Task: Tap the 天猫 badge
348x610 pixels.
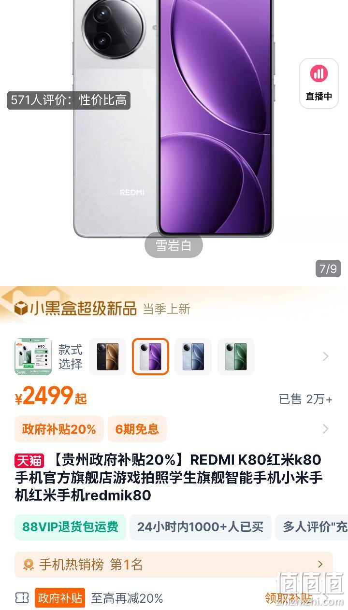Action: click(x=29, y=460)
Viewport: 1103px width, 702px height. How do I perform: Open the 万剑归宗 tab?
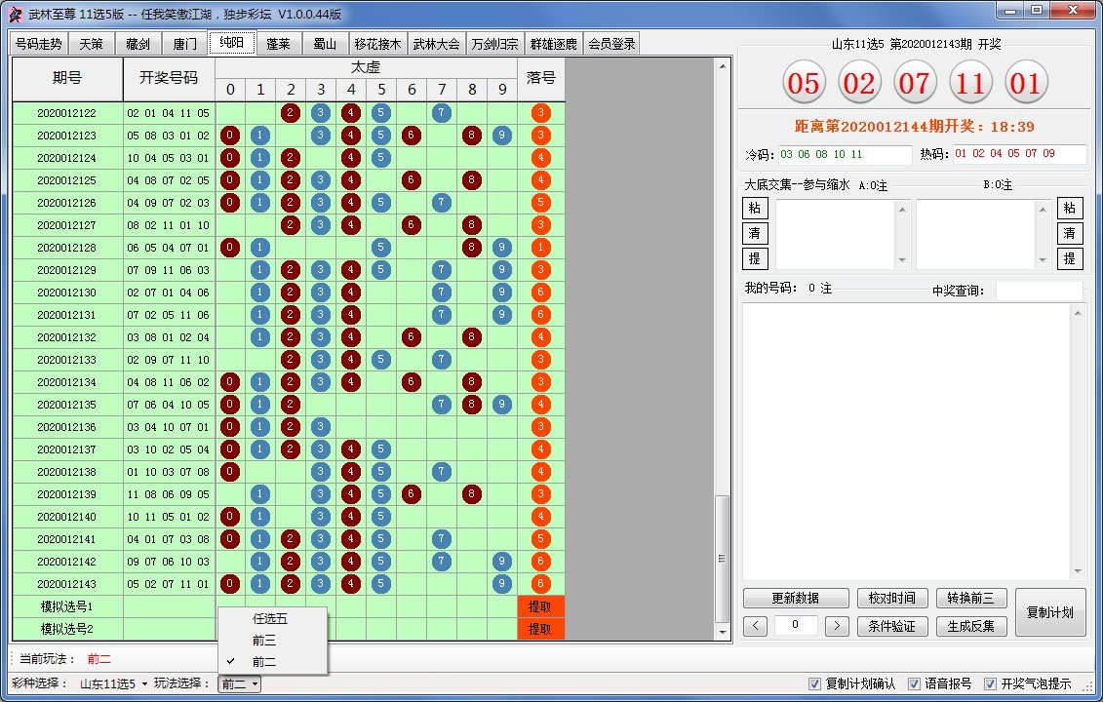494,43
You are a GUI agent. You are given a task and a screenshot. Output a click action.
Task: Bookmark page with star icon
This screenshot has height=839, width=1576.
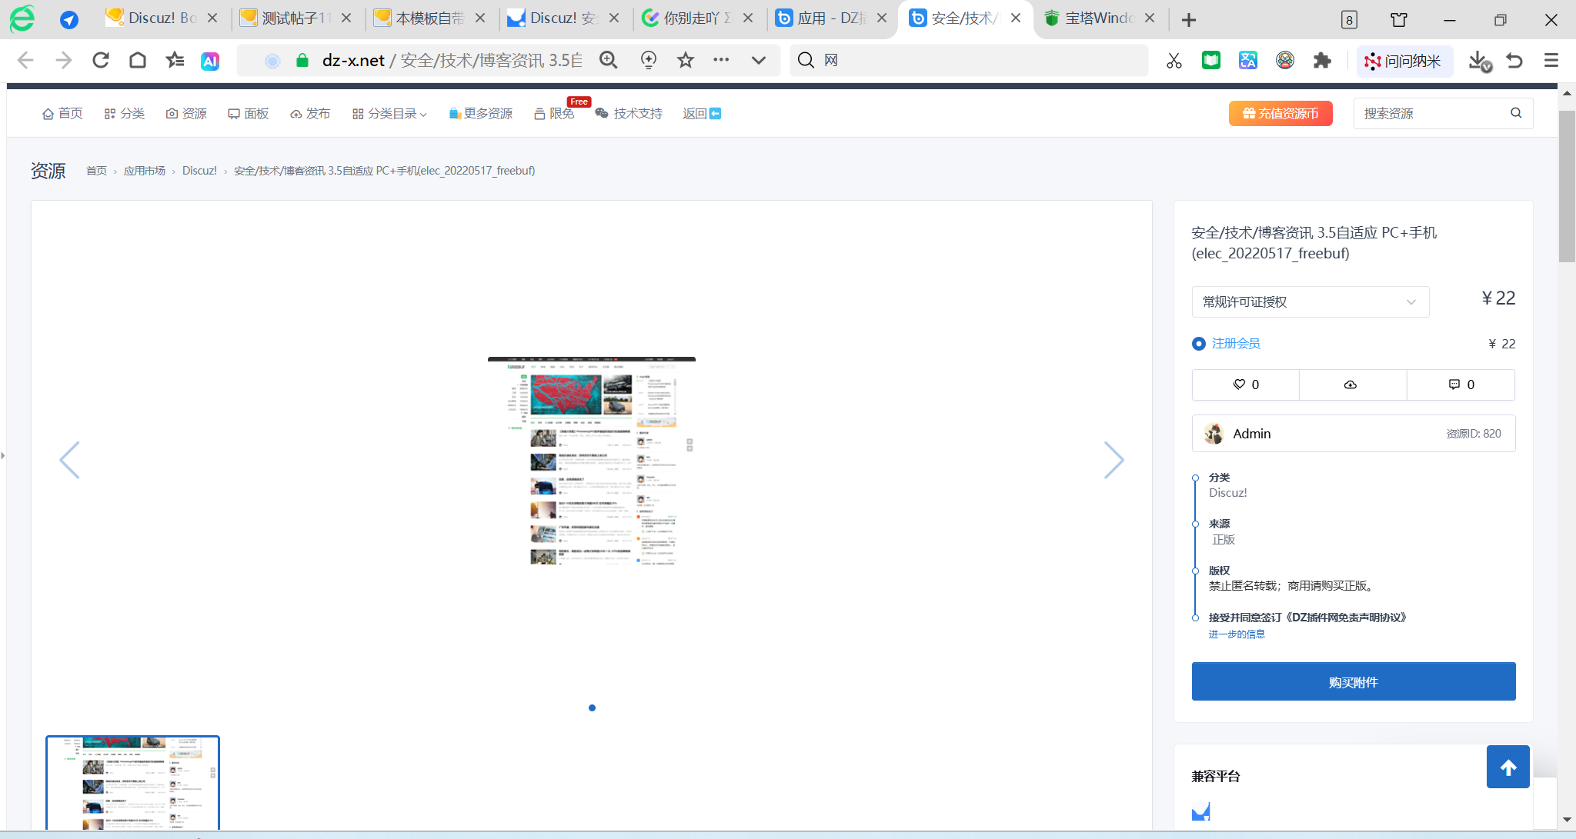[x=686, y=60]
==
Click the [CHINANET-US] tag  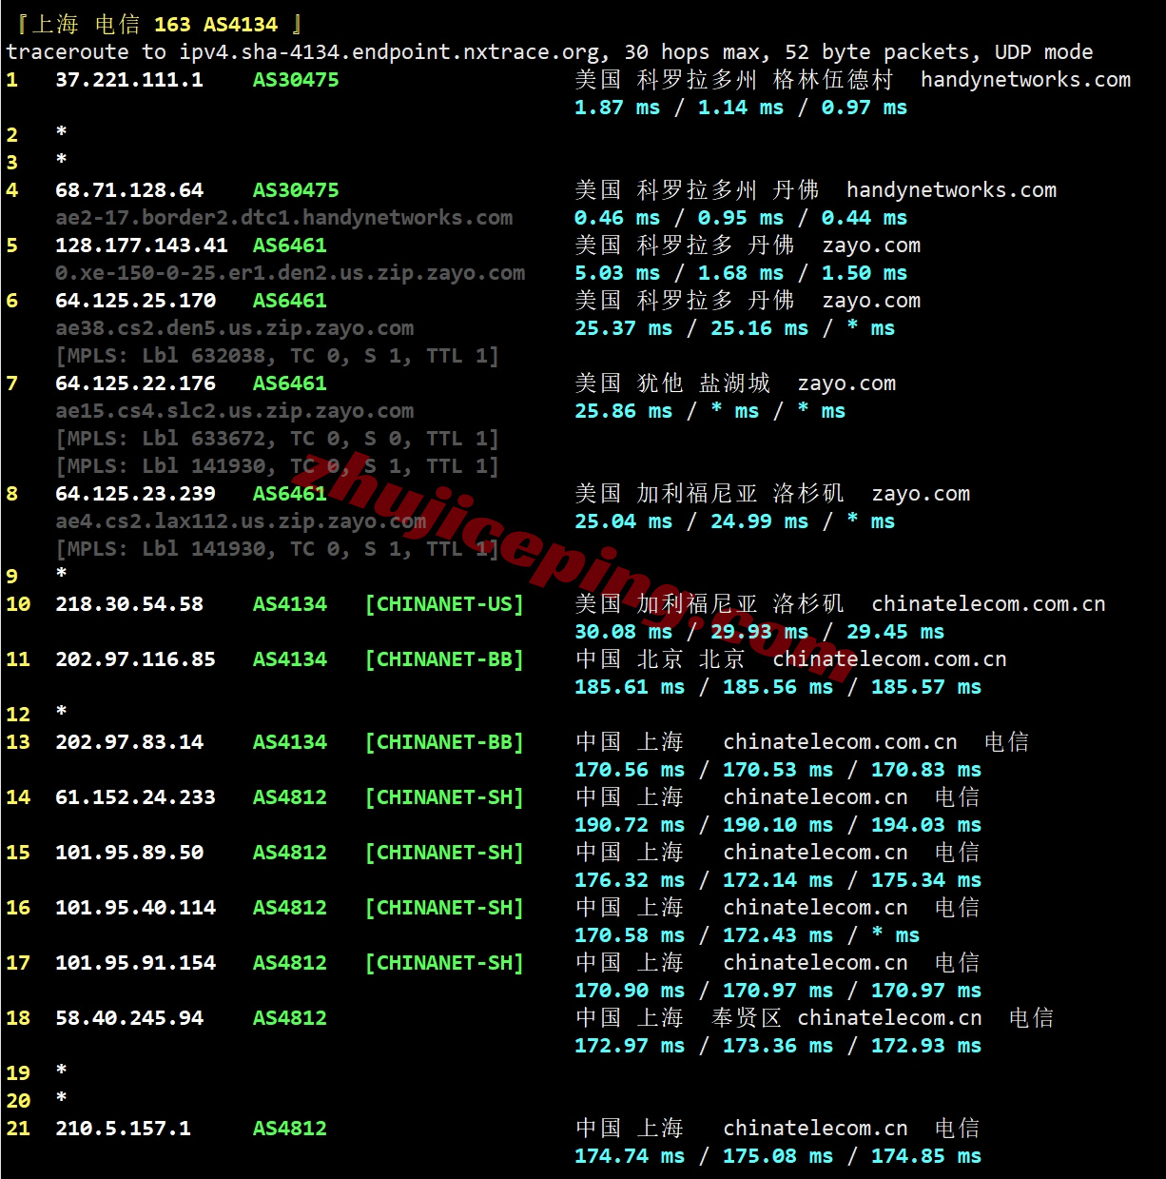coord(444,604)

Description of the task. A verbatim reproduction is expected: starting at the line above that has "348x610 pixels.", ending at the line that has "Task: Bookmark page with star icon", both included, and with no pictures and no other lines.

Exercise answer.
348x610 pixels.
Action: click(x=29, y=460)
Viewport: 1103px width, 702px height. How do I perform: Open the 万剑归宗 tab?
494,43
You are a GUI agent. You are given a task and a screenshot. Output a click action.
Task: Bookmark page with star icon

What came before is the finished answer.